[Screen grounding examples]
----

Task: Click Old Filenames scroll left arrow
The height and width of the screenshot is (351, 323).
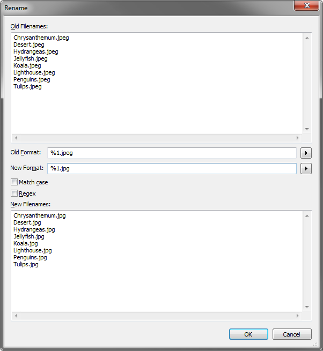Action: click(x=16, y=138)
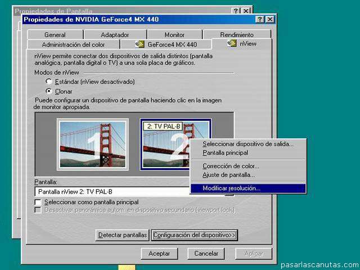Enable Seleccionar como pantalla principal checkbox
360x270 pixels.
(x=38, y=202)
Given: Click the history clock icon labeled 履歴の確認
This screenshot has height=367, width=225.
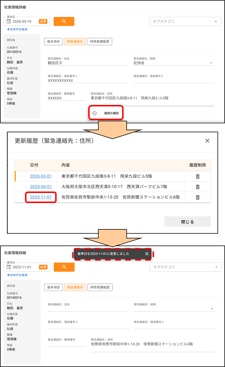Looking at the screenshot, I should 94,113.
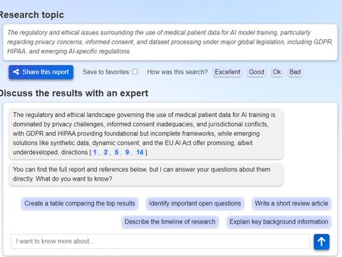Click the Share this report button label
342x257 pixels.
tap(46, 72)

----

**Task objective:**
Change every "height" in the items above to "length" and write them out again with nothing else altered. Leave the pictures out.

**Worked solution:**
Task: Click Old Filenames scroll left arrow
The length and width of the screenshot is (351, 323).
Action: click(x=16, y=138)
Enable Seleccionar como pantalla principal checkbox
360x270 pixels.
(x=38, y=202)
Given: Click the history clock icon labeled 履歴の確認
This screenshot has length=367, width=225.
Looking at the screenshot, I should 94,113.
Click the Share this report button label
342x257 pixels.
tap(46, 72)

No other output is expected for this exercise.